Tuttavia, il co-fondatore di io e ex dirigente Apple Tang Tan ha risposto questo mese con una dichiarazione ufficiale. Nel documento del 12 giugno, Tan ammette che l’azienda “ha esaminato le offerte commerciali esistenti” e che “nelle prime fasi, io ha acquistato una vasta gamma di auricolari, apparecchi acustici e almeno 30 diversi modelli di cuffie da varie aziende.”
Tuttavia, Tan afferma che il primo dispositivo che intendono lanciare “non è un dispositivo in-ear, né un indossabile.” Inoltre, nei documenti si legge che il dispositivo sarà “disponibile per la vendita tra almeno un anno.”

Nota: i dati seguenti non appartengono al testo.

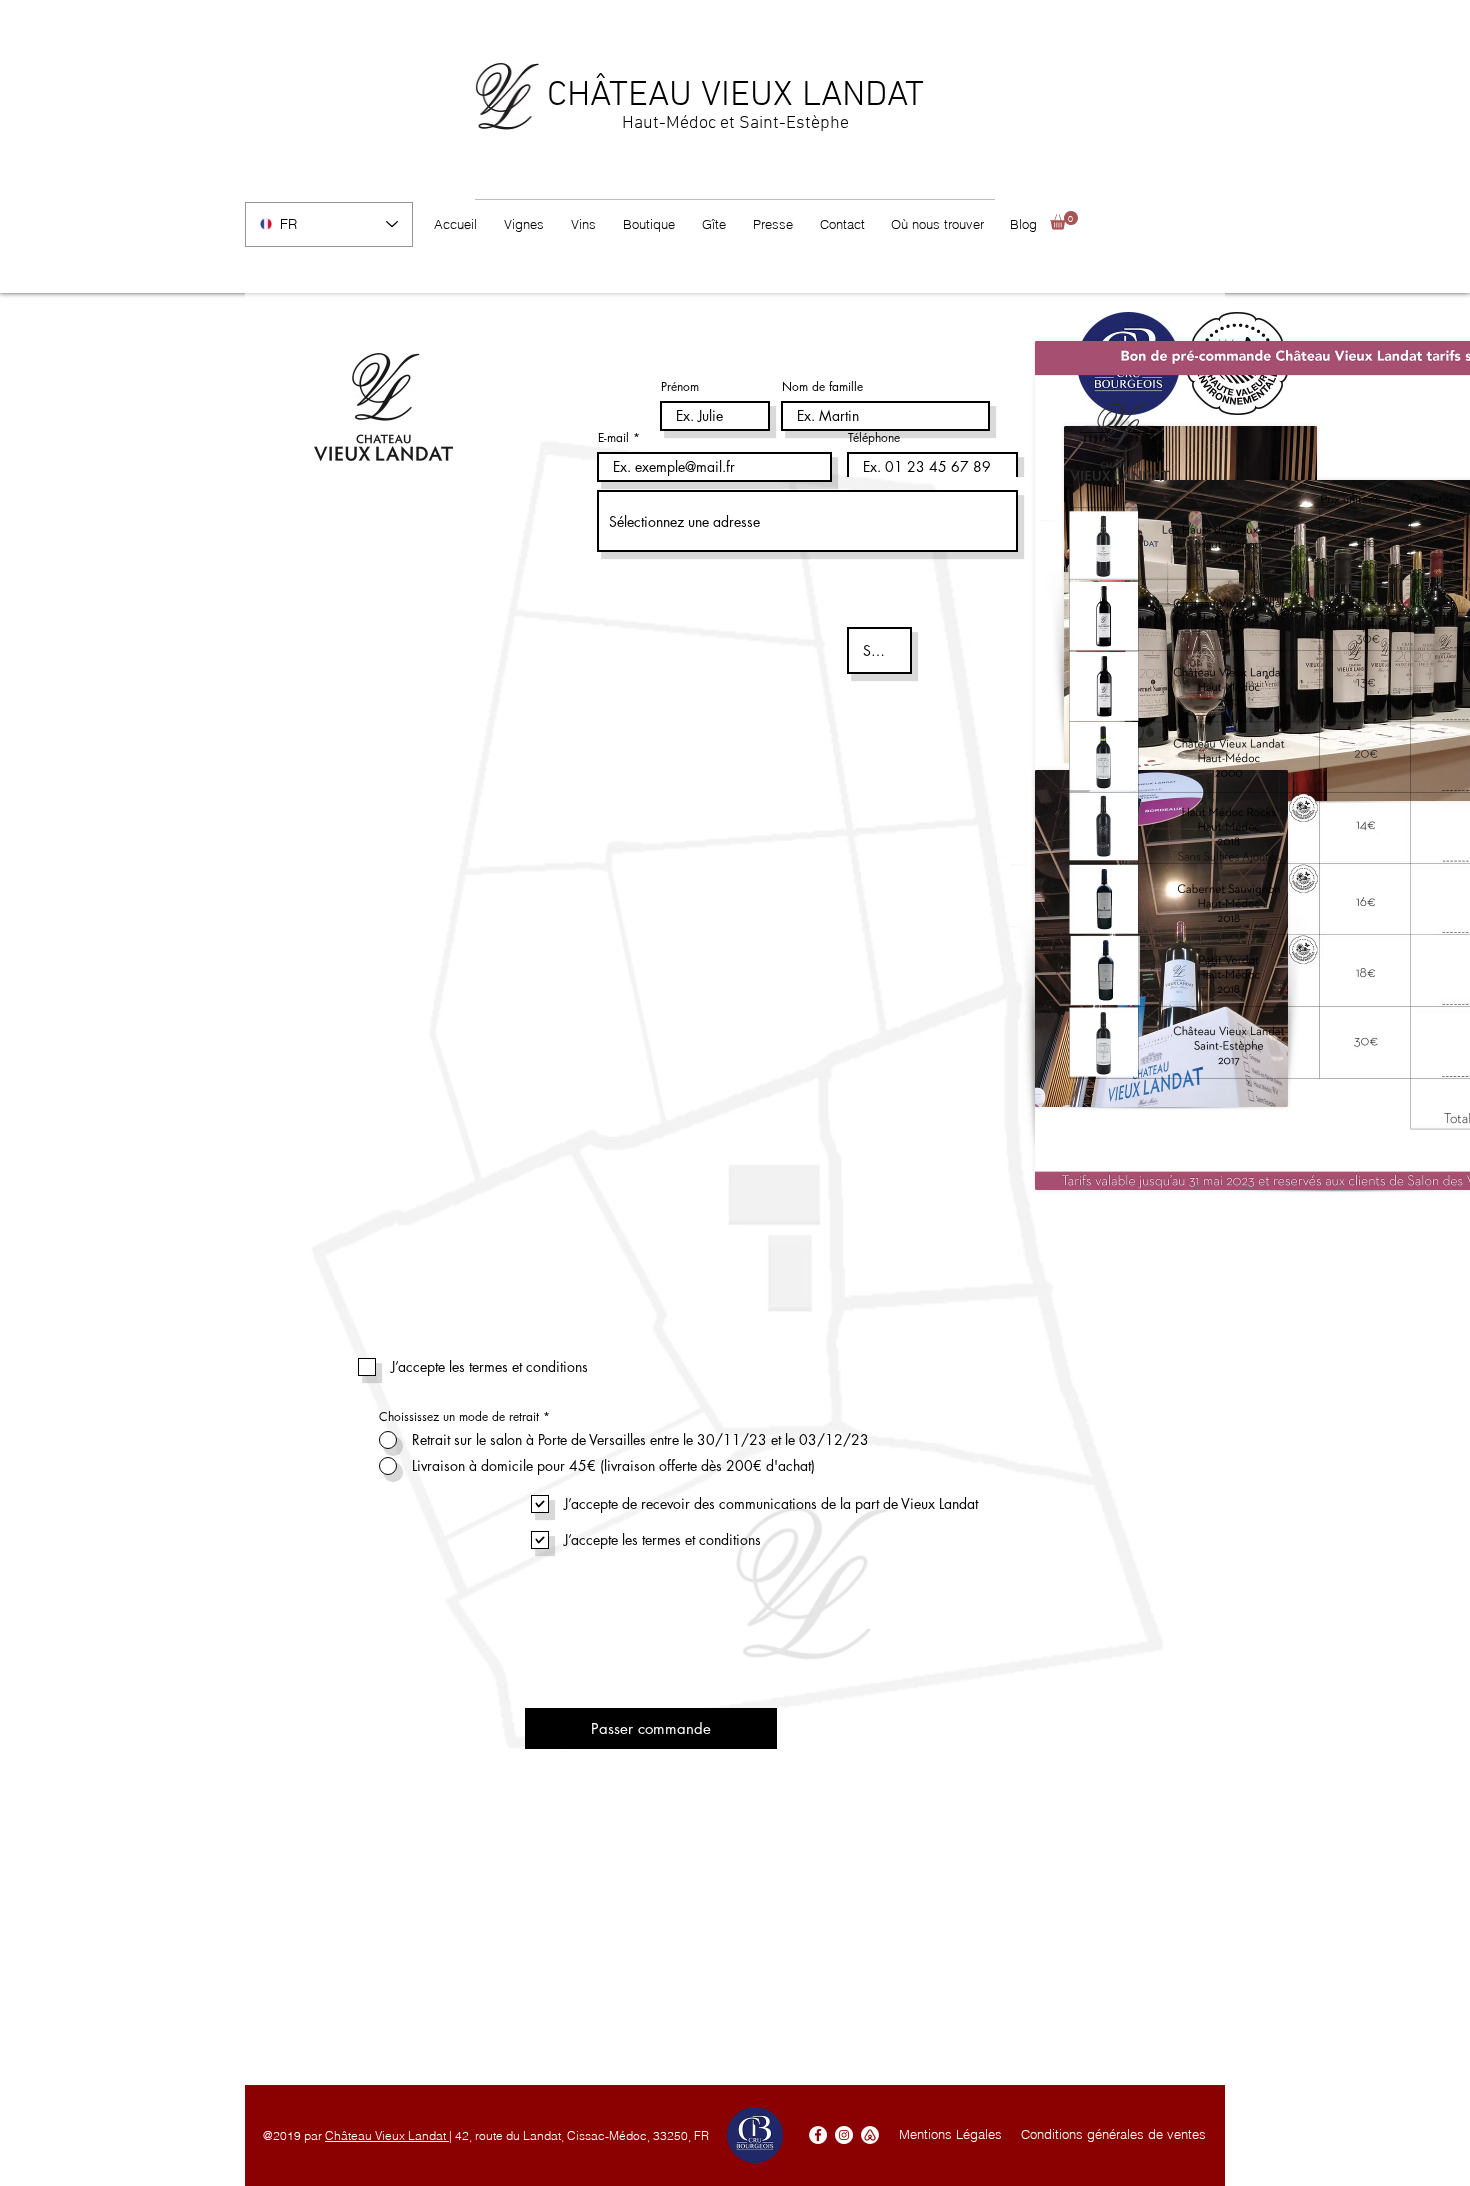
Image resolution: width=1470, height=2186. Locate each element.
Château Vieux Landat (387, 2135)
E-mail (613, 438)
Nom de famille (822, 387)
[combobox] (807, 521)
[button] (1064, 220)
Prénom (680, 387)
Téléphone (874, 438)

Questa nuova informazione contraddice una recente previsione dell’analista di settore Ming-Chi Kuo, il quale aveva detto che gli utenti potranno indossare il dispositivo intorno al collo, “come una collana.” Anche prima delle dichiarazioni ufficiali in tribunale, l’ipotesi di Kuo sembrava più una speculazione, dato che Ive non sembra propenso a creare qualcosa da indossare sul corpo.
Le precedenti indiscrezioni avevano rivelato che il gadget sarà tascabile, consapevole del contesto e della vita di chi lo usa, e completamente privo di schermo. Altman avrebbe detto al personale di OpenAI che si tratta “del pezzo di tecnologia più bello che il mondo abbia mai visto” dopo aver testato il prototipo di Ive a casa.

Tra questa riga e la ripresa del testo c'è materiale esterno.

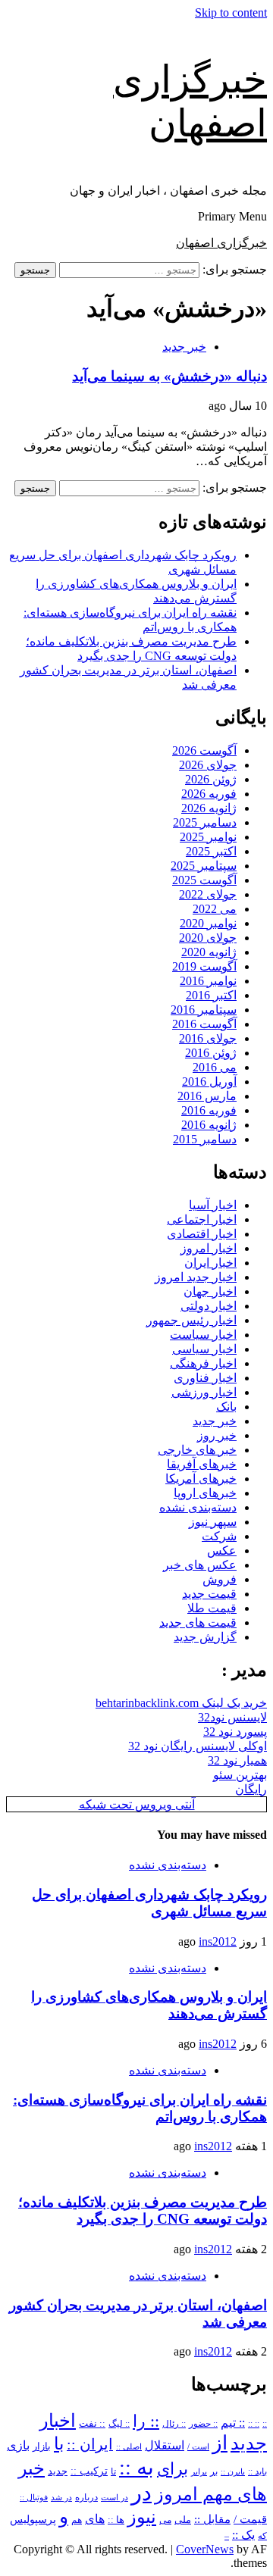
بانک (226, 1406)
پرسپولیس (33, 2519)
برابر (199, 2472)
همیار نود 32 (237, 1760)
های (95, 2518)
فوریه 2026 (209, 793)
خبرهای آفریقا (202, 1464)
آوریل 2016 (209, 1081)
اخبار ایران (210, 1262)
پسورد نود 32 (235, 1731)
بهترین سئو (240, 1774)
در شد (61, 2497)
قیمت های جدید (198, 1622)
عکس (222, 1550)
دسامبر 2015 (205, 1139)
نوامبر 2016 (208, 980)
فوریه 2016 (209, 1110)
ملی (182, 2519)
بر (214, 2472)
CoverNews (205, 2549)
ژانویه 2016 (209, 1124)
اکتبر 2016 (211, 995)
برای (172, 2468)
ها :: (116, 2520)
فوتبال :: (34, 2497)
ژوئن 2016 (211, 1052)
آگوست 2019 (204, 966)
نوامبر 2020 (208, 923)
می (165, 2520)
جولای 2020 (208, 937)
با (59, 2443)
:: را (146, 2421)
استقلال (164, 2445)
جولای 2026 (208, 764)
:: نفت (92, 2423)
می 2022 (215, 908)
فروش (219, 1579)
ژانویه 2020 (209, 952)
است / (198, 2446)
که (262, 2536)
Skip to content (231, 12)
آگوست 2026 (204, 750)
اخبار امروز (208, 1248)
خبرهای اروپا (205, 1493)
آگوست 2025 (204, 880)
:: (264, 2423)
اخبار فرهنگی (203, 1363)
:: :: (253, 2423)
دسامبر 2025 (205, 822)
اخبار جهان (210, 1291)
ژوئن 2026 (211, 779)
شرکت (219, 1536)
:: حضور (203, 2423)
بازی (18, 2445)
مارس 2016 (207, 1095)
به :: (136, 2467)
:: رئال (174, 2423)
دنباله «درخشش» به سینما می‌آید (169, 376)
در (141, 2493)
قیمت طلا (212, 1608)
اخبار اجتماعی (202, 1219)
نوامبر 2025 (208, 836)
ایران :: (90, 2445)
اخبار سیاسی (204, 1349)
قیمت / (250, 2519)
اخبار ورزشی (204, 1392)
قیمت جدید (209, 1593)
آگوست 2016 (204, 1024)
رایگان (251, 1789)
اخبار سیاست (203, 1334)
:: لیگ (119, 2424)
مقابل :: (212, 2519)
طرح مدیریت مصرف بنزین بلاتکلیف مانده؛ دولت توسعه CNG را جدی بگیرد (142, 2210)
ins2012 (218, 1941)
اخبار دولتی (208, 1305)
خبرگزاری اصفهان (221, 242)
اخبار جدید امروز (196, 1277)
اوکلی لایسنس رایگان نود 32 (197, 1746)
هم (76, 2520)
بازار (42, 2446)
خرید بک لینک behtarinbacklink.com (181, 1702)
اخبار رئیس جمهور (191, 1320)
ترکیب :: (89, 2471)
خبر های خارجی (197, 1449)
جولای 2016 (208, 1038)
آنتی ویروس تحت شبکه (137, 1804)
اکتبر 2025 (211, 851)
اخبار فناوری (205, 1377)
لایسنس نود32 (232, 1717)
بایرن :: (233, 2471)
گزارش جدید (205, 1636)
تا (113, 2471)
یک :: (243, 2535)
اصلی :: (129, 2446)
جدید (57, 2471)
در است (114, 2497)
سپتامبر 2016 (204, 1009)
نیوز (141, 2517)
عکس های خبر (200, 1564)
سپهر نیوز (213, 1521)
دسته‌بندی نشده (198, 1507)
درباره (86, 2497)
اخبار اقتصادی (202, 1233)
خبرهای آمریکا (201, 1478)
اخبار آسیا (213, 1205)
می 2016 (215, 1067)
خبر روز (217, 1435)
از (220, 2443)
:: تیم (233, 2423)
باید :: (257, 2471)
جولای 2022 (208, 894)
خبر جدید (184, 346)
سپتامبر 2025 (204, 865)
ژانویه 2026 (209, 808)
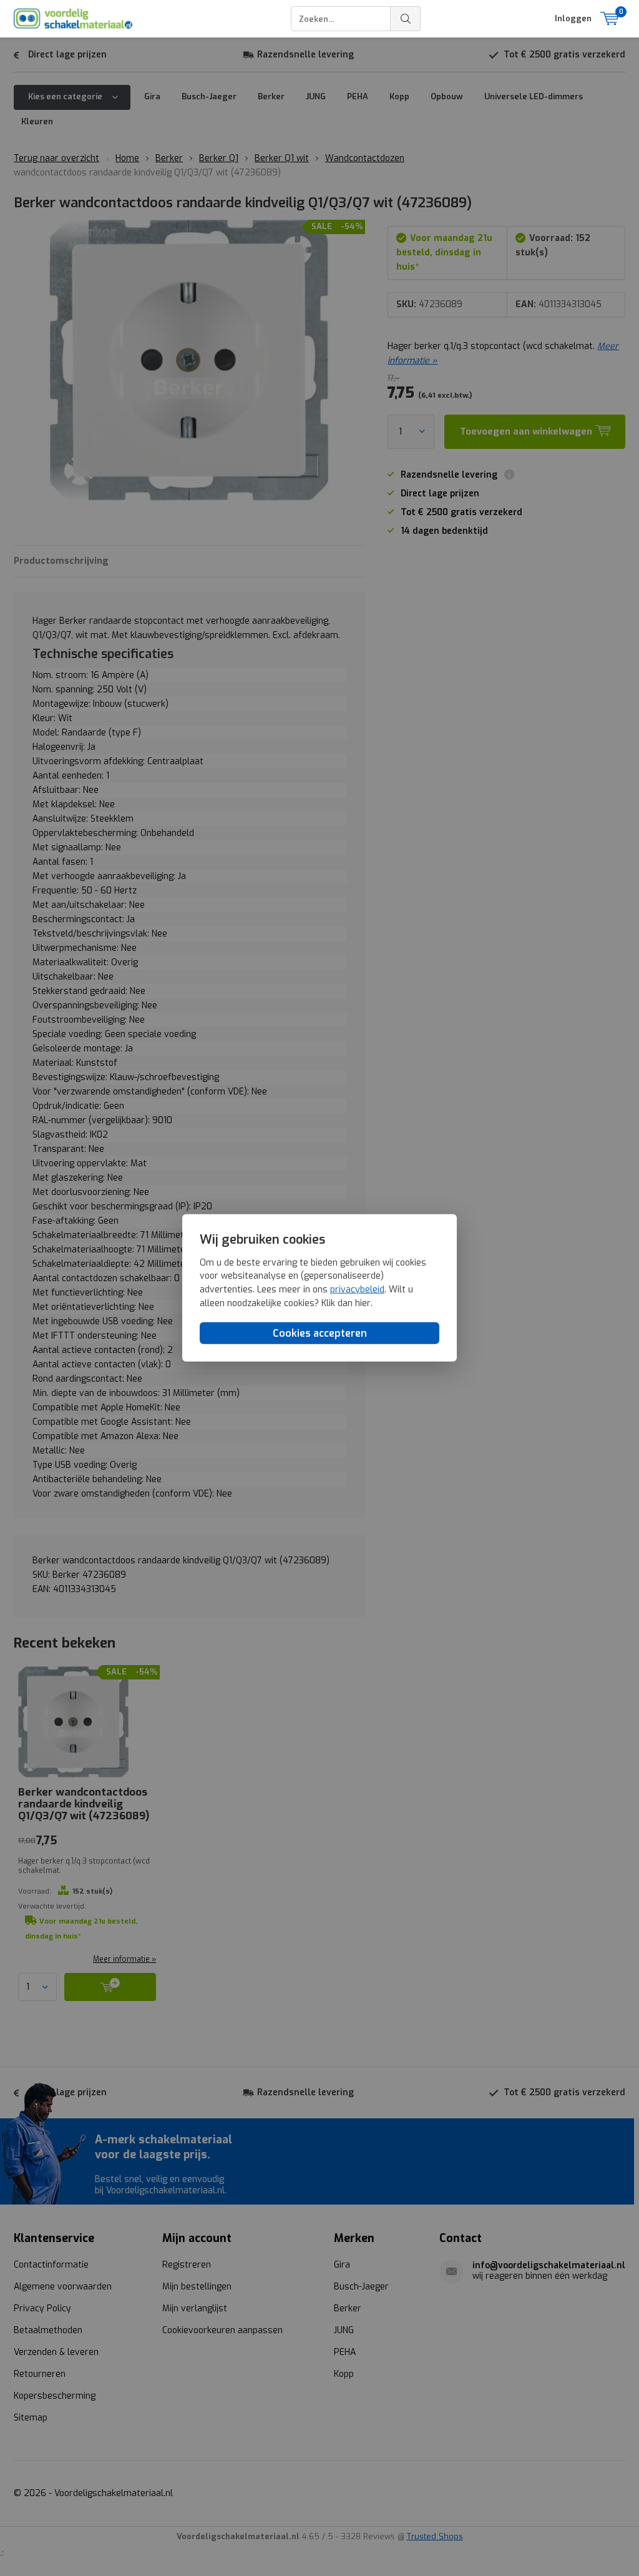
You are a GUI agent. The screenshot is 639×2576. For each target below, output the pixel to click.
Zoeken (406, 18)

OpenAI ha acquisito la startup io di Ive per 6,5 miliardi di dollari, con Altman che ha suggerito che l’operazione potrebbe aggiungere 1 trilione di dollari di valore all’azienda. L’obiettivo è lanciare il dispositivo entro la fine del 2026 e OpenAI ha intenzione di vendere 100 milioni di unità “più rapidamente di qualsiasi altra azienda abbia mai fatto per un nuovo prodotto.”
Se aspettavi con ansia dettagli più concreti sul misterioso dispositivo AI, queste novità potrebbero deluderti. A parte questo, è difficile sapere cosa aspettarsi, soprattutto considerando che sono passati diversi anni dall’ultima volta che Ive ha seguito la progettazione o il lancio di un prodotto di elettronica di consumo. Tutto ciò a cui possiamo sperare è che non abbia la stessa fragilità della tastiera butterfly.